Glaswegian Arthur Roberts was Scotland’s first black soldier and fought during World War One. His name was forgotten for many years and only recovered when a couple found his diaries in a house they had bought in 2005 – 23 years after his death.
When Arthur came back from the war, he returned to his job at Harland and Wolff shipyard to work on the vessels that made the Clyde famous. In 1919, there were race riots in port cities across the country, including Glasgow. Arthur had come home from a place where he was fighting alongside men to a place where the same men were effectively turning on him. The Aliens Restriction Act 1914, extended in 1919, effectively made Arthur a foreigner in his own country. In the shipyards, he was subjected to racial abuse.

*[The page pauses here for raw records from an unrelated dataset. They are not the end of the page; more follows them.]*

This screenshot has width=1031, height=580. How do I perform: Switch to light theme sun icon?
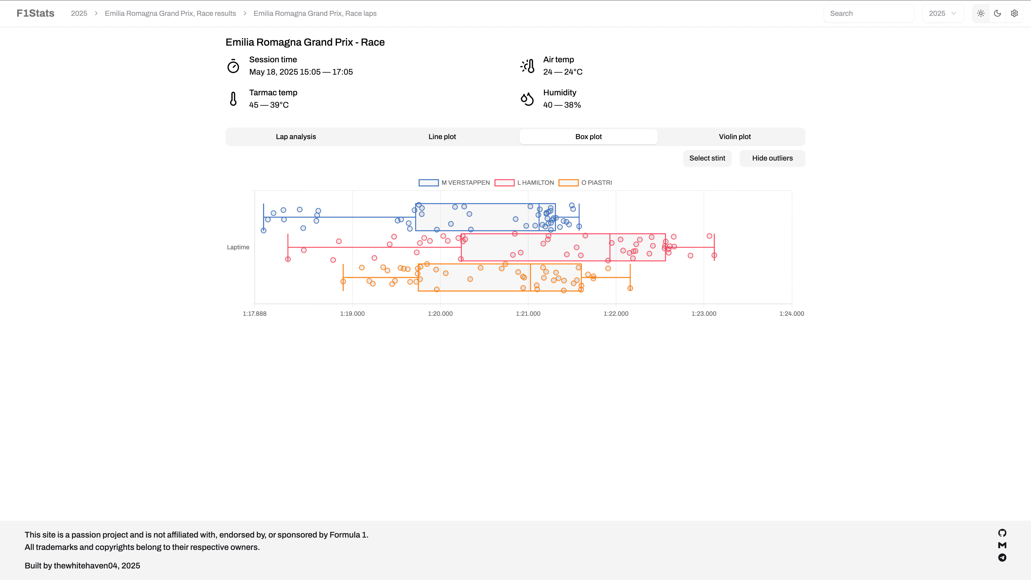click(981, 13)
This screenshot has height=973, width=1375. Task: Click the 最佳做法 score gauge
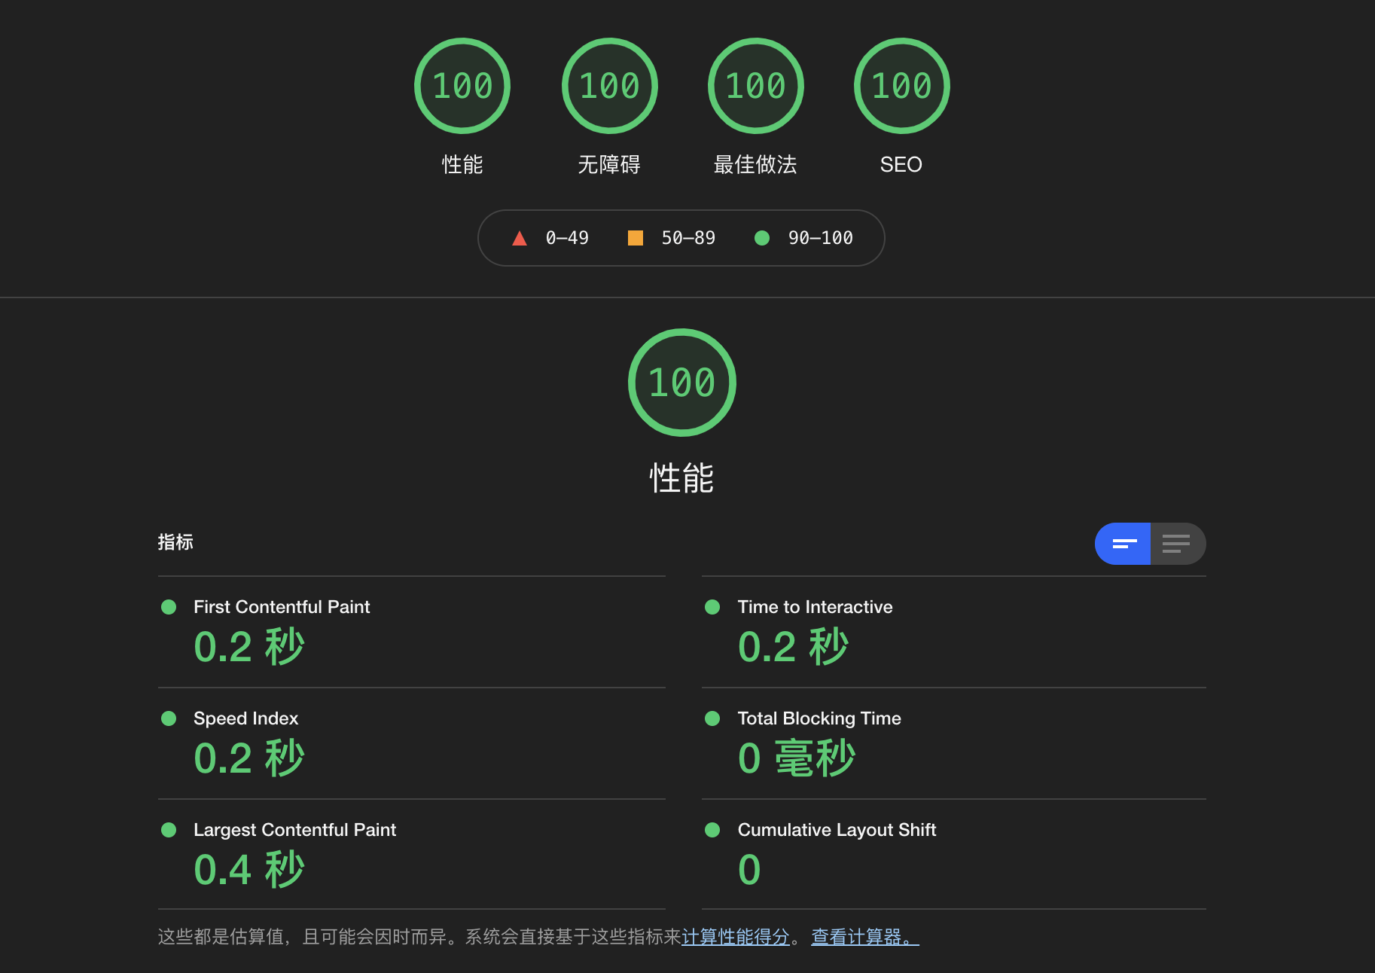[x=755, y=85]
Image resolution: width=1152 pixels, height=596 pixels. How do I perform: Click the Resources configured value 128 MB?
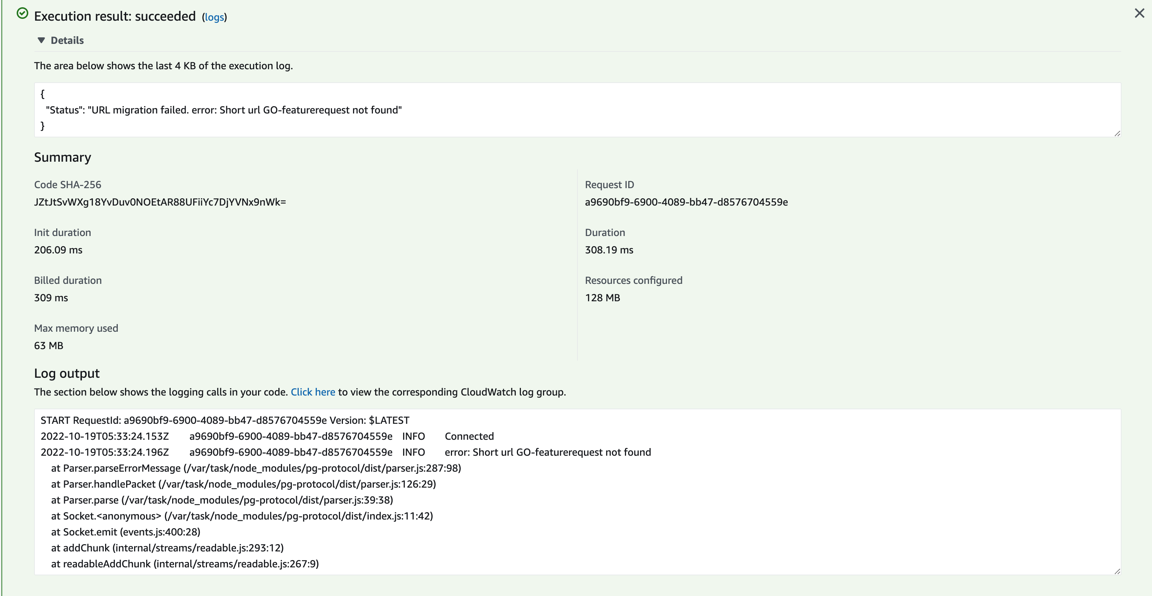602,297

Poet Jackie Kay said ‘I got a very real sense of Arthur from reading his diaries – of his kindness, his empathy, his spirit, his pride, the ways he dealt with the horrors he had witnessed. At one point he writes: “The dead were so numerous it was impossible to proceed without walking on them.” When we put on our red poppies this year, we should be remembering, too, the soldiers like Arthur, who knew every type of loss yet whose dark faces were missing from the victory parades, and whose stories have been lost’.
Artist’s Response
I was assigned the story of Scotland’s first recognised black solider during the First World War. I was touched by the soldier’s life history I researched, where I found out about the battles Roberts had to fight back at home, all of which stemmed from the colour of his skin – this shocked me more than the stories of war.

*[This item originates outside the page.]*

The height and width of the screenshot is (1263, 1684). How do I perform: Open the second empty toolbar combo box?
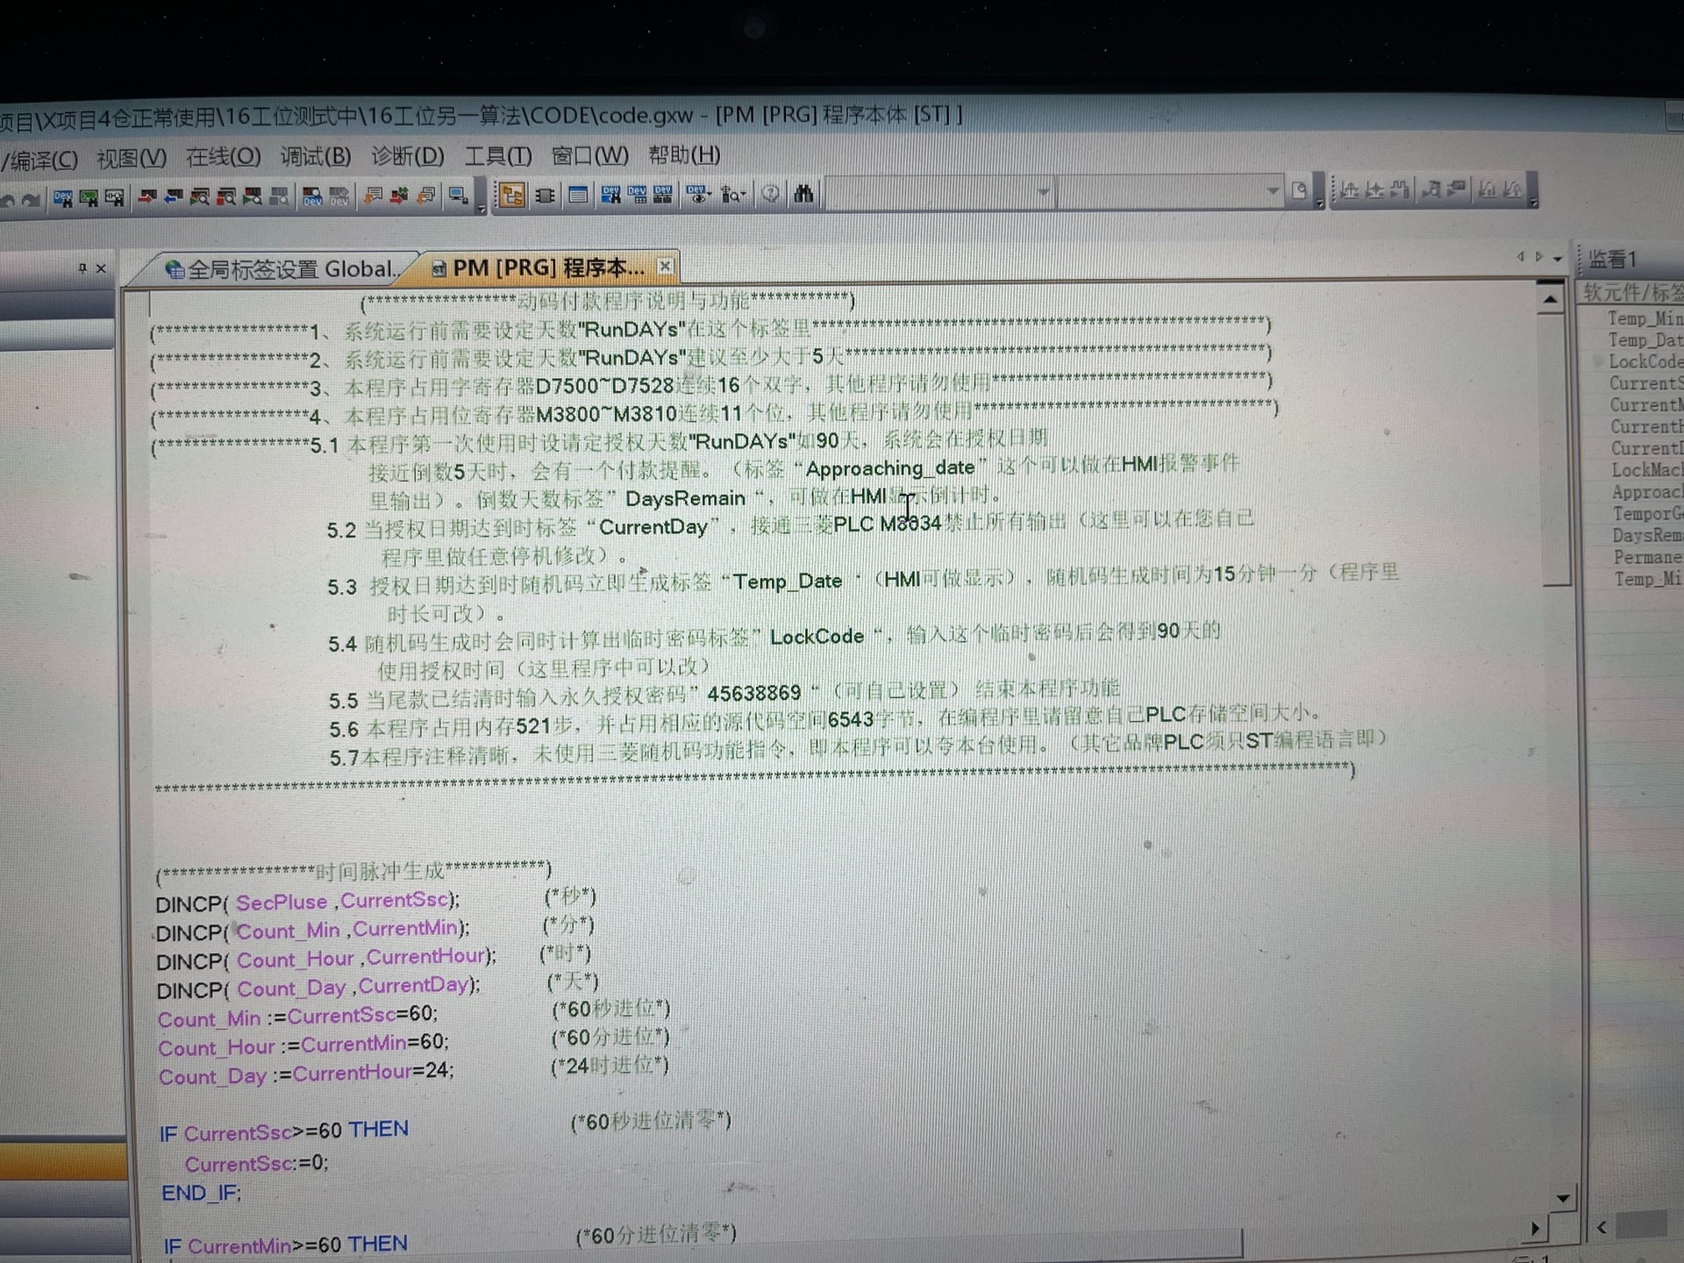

I had no idea of the struggles black servicemen had to go through 100 years ago. For that reason, I aimed to ensure that no black soldier was forgotten by incorporating the number of each serviceman, I used black and red in my print but inverted the poppy to black to signify the lack of acknowledgement black soldiers received for representing the British Army.
Arthur would have come home from a place where he was fighting alongside men who effectively turned on him, shunned from the pale faced victory parades, 15204 black faces of the British army with lost stories on Remembrance Day. Many black soldiers lost their lives during the war, only for it to be forgotten. I felt compelled to create a print that would give respect to every black serviceman for the heavy contributions they paid for their country. Lest we forget.
“He knew loss. He’d been in loss’s Town… And the next thing he was half lying against a wagon in the rain… He knew it carried no watch; grief keeps a different clock… And for years after the war, it seemed that all the losses followed him in their old dead boots” -extract of a poem ‘The Looks of Loss’ by Jackie Kay
Amy Smith
City of Glasgow College
Amy Smith is currently a second year HND Contemporary Art student who mainly works with mixed media and digitally manipulated photography. However, for this project, Amy was required to learn some new skills using woodblocks, special instruments to carve the Japanese plywood with, and the Eagle Press which is inside the Glasgow Print Studio.